» DATA:
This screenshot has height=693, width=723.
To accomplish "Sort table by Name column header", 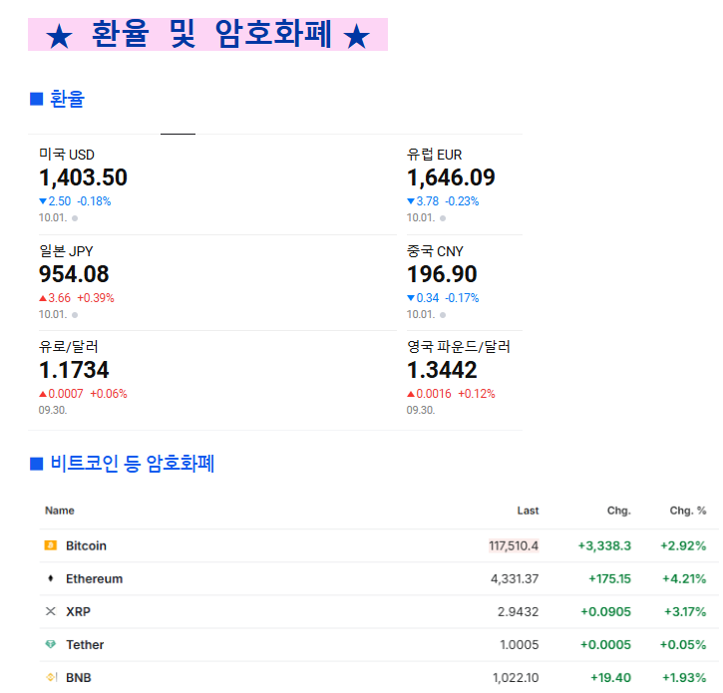I will coord(60,511).
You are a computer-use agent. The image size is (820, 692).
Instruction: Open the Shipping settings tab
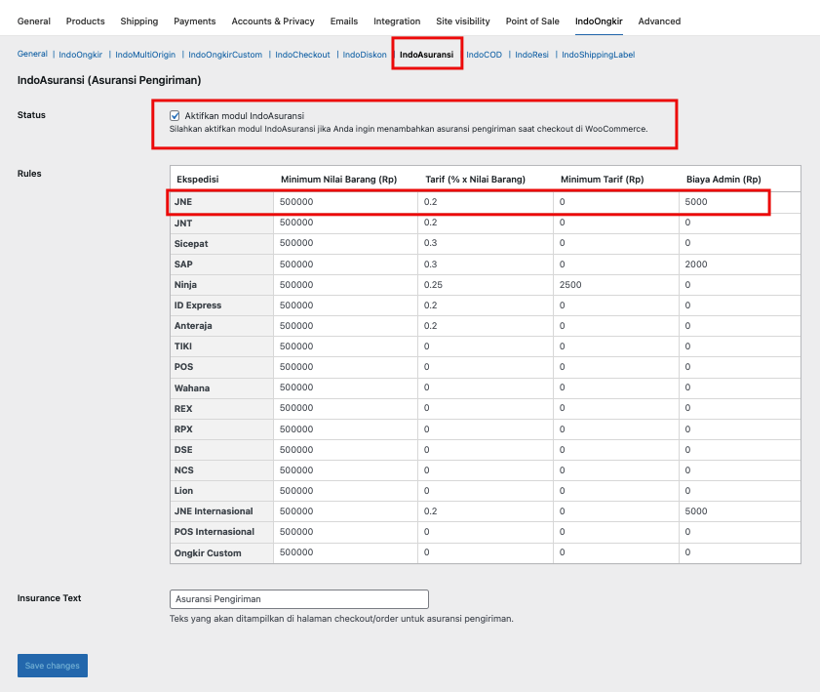(138, 21)
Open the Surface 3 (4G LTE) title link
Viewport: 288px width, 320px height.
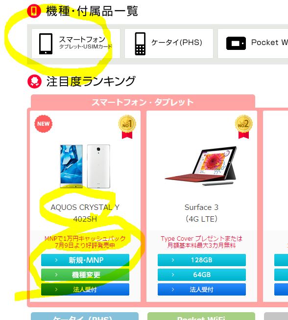pos(202,213)
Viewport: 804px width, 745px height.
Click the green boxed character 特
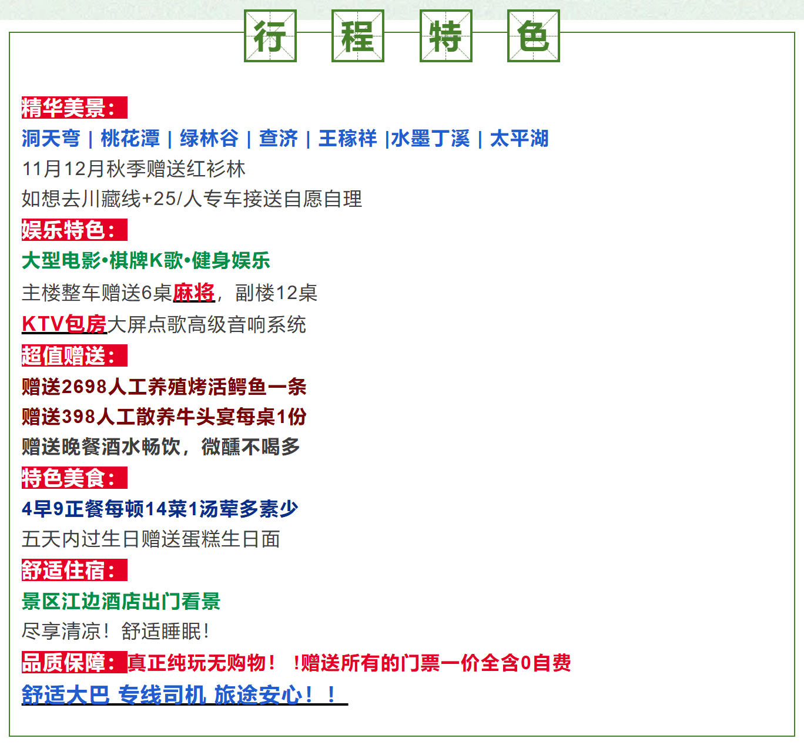click(x=445, y=36)
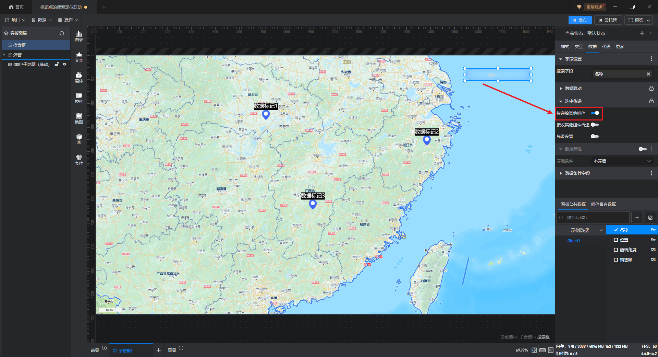Screen dimensions: 658x357
Task: Click the 云托管 button
Action: [x=608, y=20]
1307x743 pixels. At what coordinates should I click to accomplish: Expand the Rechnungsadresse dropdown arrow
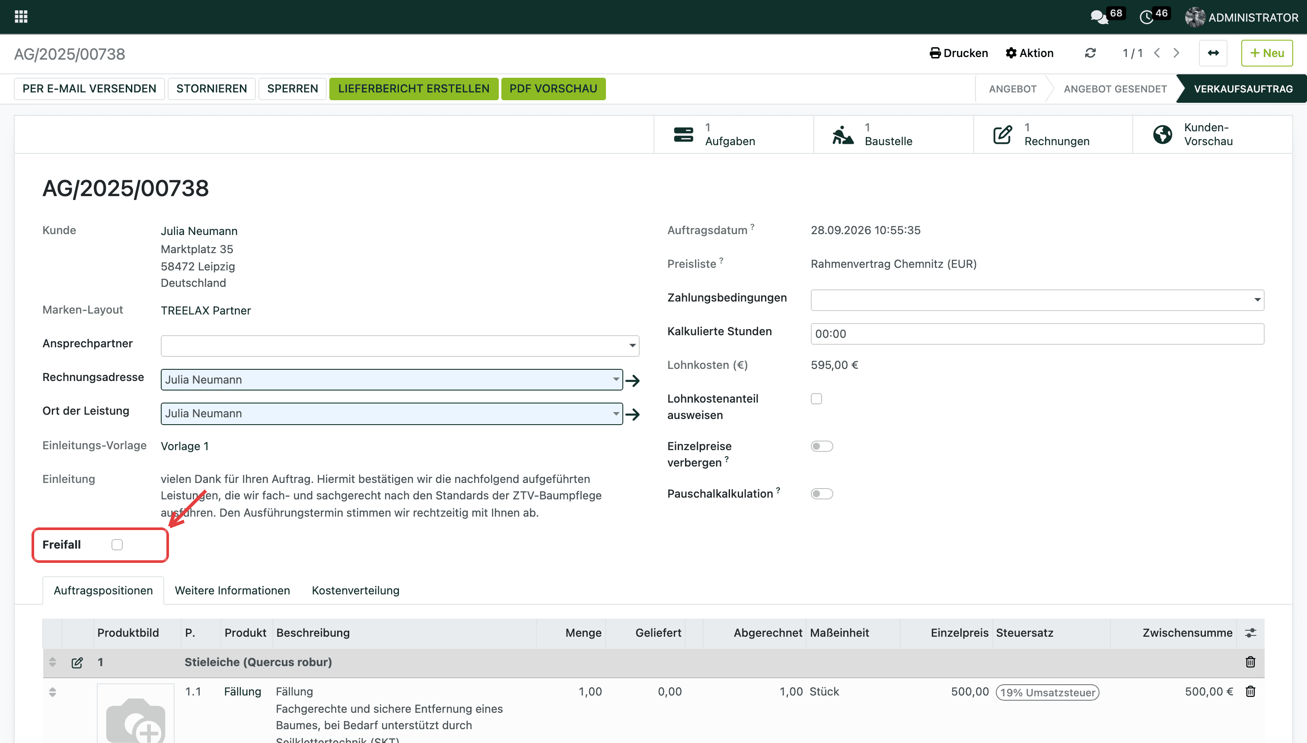[616, 379]
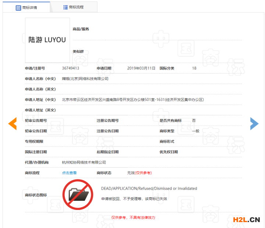Click the 点击查看 link
Screen dimensions: 265x228
coord(69,173)
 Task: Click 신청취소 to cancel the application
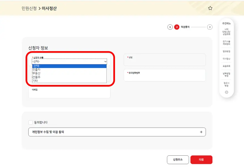tap(178, 159)

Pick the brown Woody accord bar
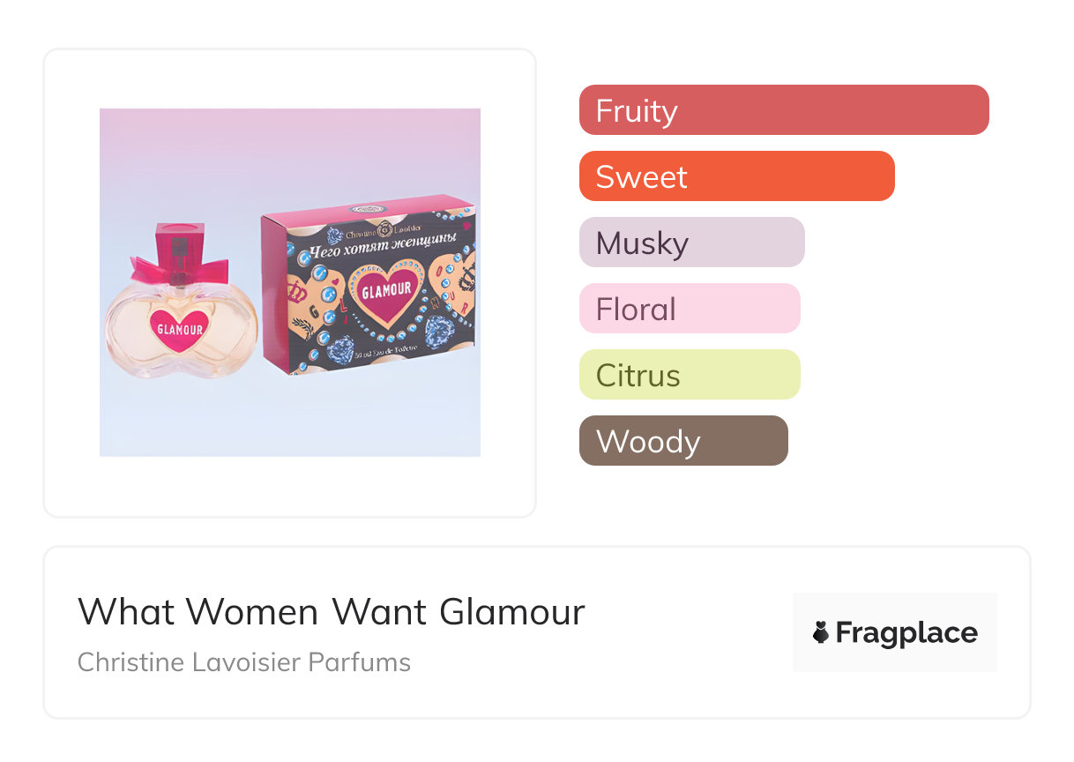point(682,441)
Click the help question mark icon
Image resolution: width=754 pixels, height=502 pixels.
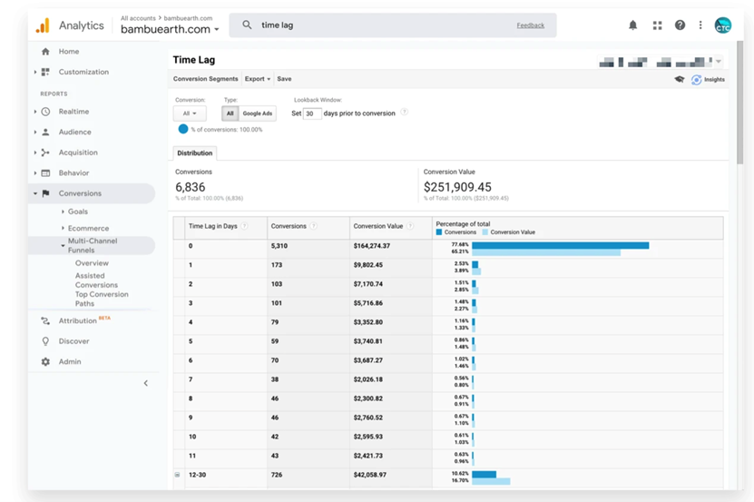680,25
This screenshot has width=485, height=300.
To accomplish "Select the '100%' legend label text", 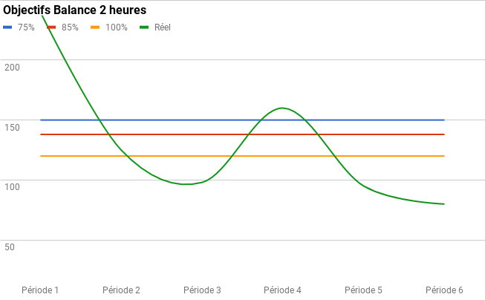I will [116, 27].
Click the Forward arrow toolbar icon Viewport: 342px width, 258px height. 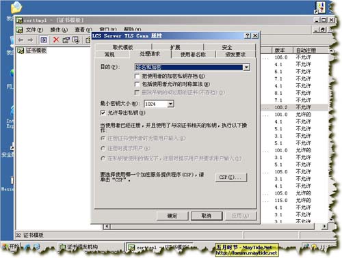tap(30, 40)
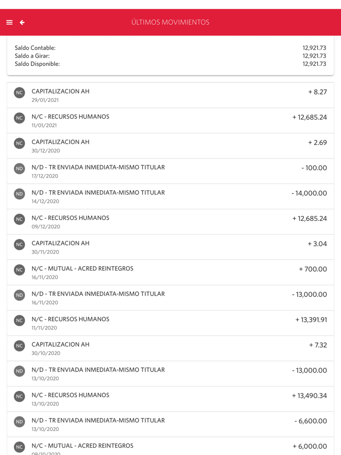Click the + 700.00 credit amount

313,268

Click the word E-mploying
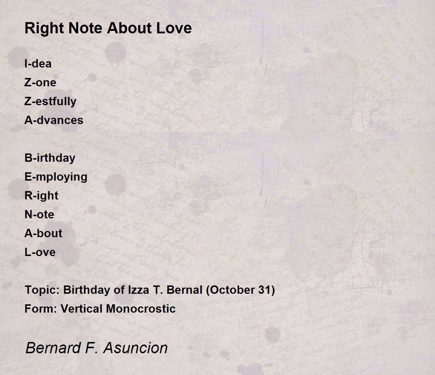click(56, 177)
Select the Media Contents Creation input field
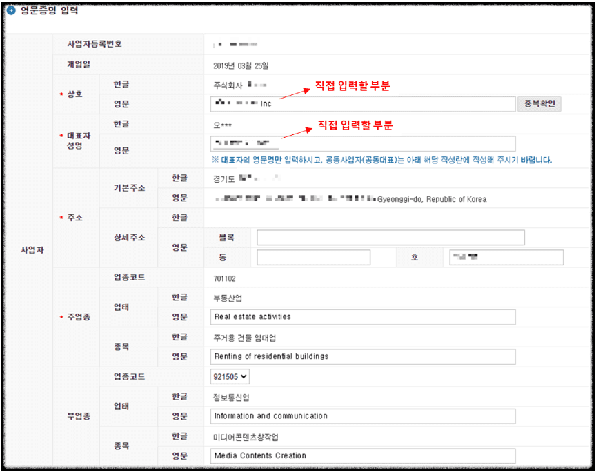The height and width of the screenshot is (472, 596). tap(362, 455)
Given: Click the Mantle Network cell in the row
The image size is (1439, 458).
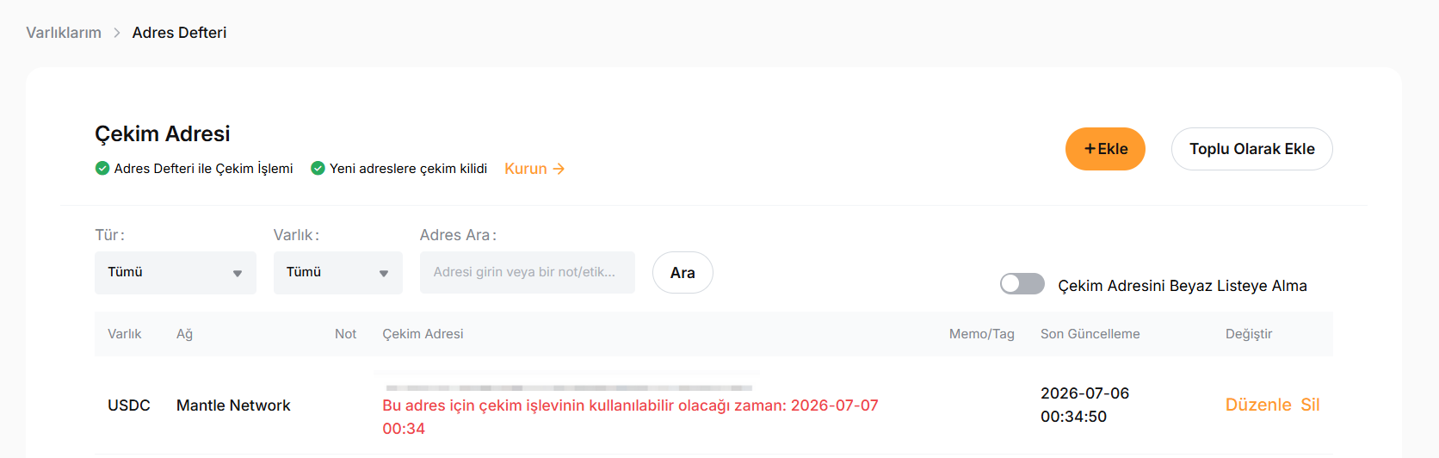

» ACTIVITY: In the records above, each line with the string "This" should be copied.

» EXPECTED ANSWER:
This screenshot has height=693, width=723.
This screenshot has width=485, height=300.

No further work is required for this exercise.